De toegankelijk geschreven vertogen hebben uiteindelijk één boodschap: alleen een representatief bestuur levert voldoende waarborgen voor het geluk en welzijn van het volk (nr. 8). Het beginsel van volksvertegenwoordiging wordt uitgelegd, met aandacht voor de plaats van de stadhouder, de elite en de burgerij in de wetgevende, uitvoerende en rechterlijke macht. De ideeën liggen in lijn met die van het Leids ontwerp (1785), waar F.G. Blok ook bemoeienissen mee gehad zou hebben. Zillesen, wiens werk besproken wordt in Iets Gewigtigs voor Leyden (nr. 3), had het Leids ontwerp naar de prullenbak verwezen.
Een reactie op Iets Gewigtigs voor Leyden is te vinden in J. le Francq van Berkheij, De Leydsche stedemaegd en haeren getrouwen burger (1786).
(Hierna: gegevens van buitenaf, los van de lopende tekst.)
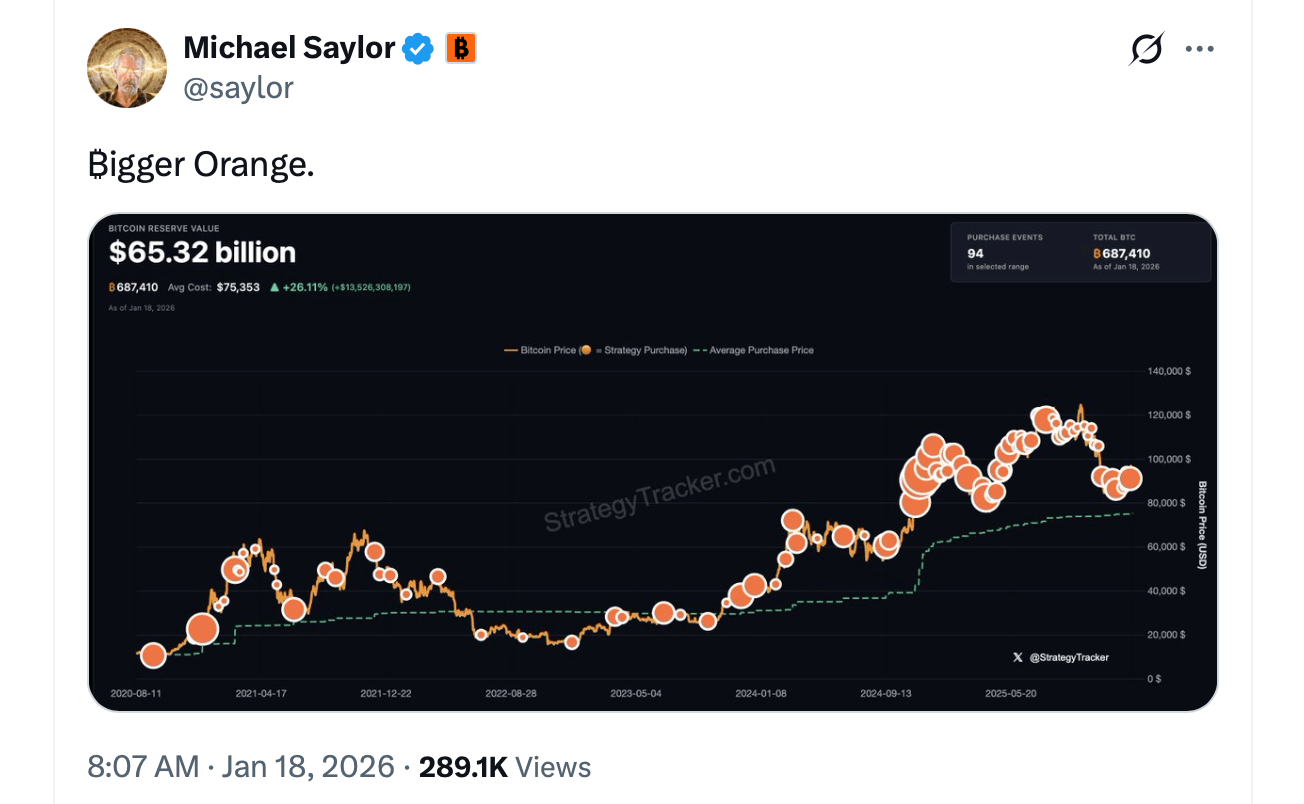Click the X logo next to @StrategyTracker
1304x804 pixels.
1017,657
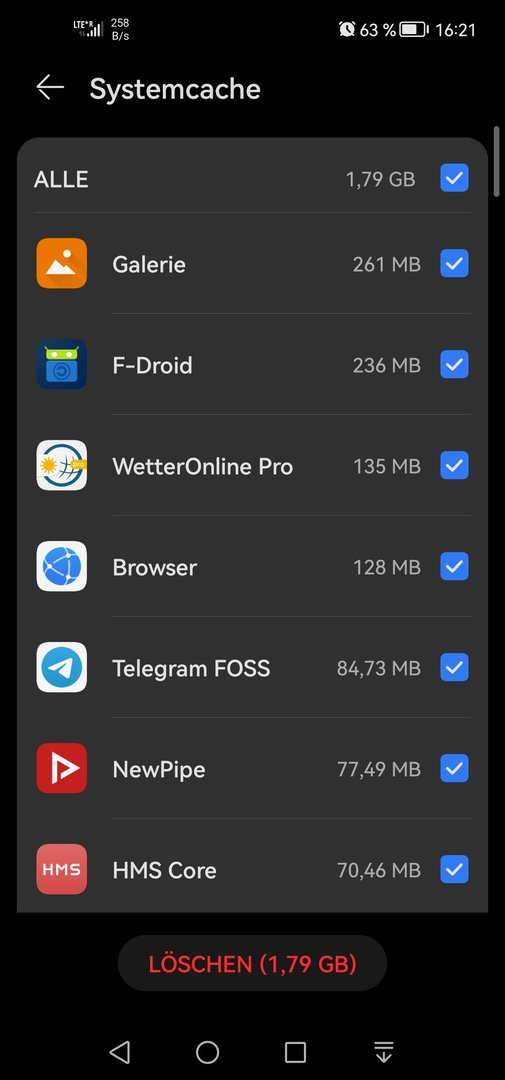
Task: Tap the Browser globe icon
Action: click(62, 566)
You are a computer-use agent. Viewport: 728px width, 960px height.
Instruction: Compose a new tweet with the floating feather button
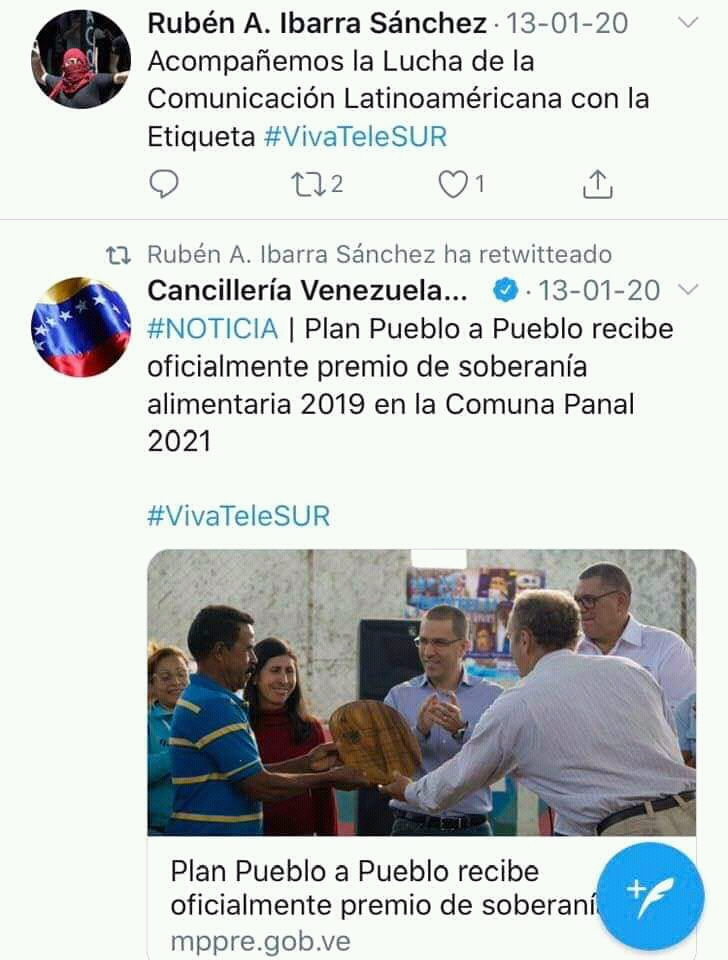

Relatie tot andere periodieken
In de jaren tachtig werd de regio Leiden overspoeld met pamfletten die de naam droegen Iets voor […]. Ze kunnen zowel orangistisch als patriots zijn. Voorbeelden: Iets voor Leyden (1784), tot en met Vyfde iets voor Leyden (1785), Iets voor Edam, Leyden enz. (1784), Iets voor de Patriotten (1785), Iets voor Nederland, en in ’t byzonder voor de stad Leyden (1785), Iets voor Jan [=Berkheij] (1785) en Iets voor Leydens burgery (1785). In deze reeks hoort Iets Gewigtigs voor Leyden thuis.

Exemplaren
Leiden, Universiteitsbibliotheek: PAMFLT 1784:III

Literatuur
¶ R. van Vliet, ‘Leidse Ietsen. Orangistische en patriotse propagandastrijd in Leiden (1784-1786)’, in: Holland 38 (2006), nr. 4
¶ P.J. Blok, Geschiedenis eener Hollandsche stad, deel 3, (’s-Gravenhage 1916).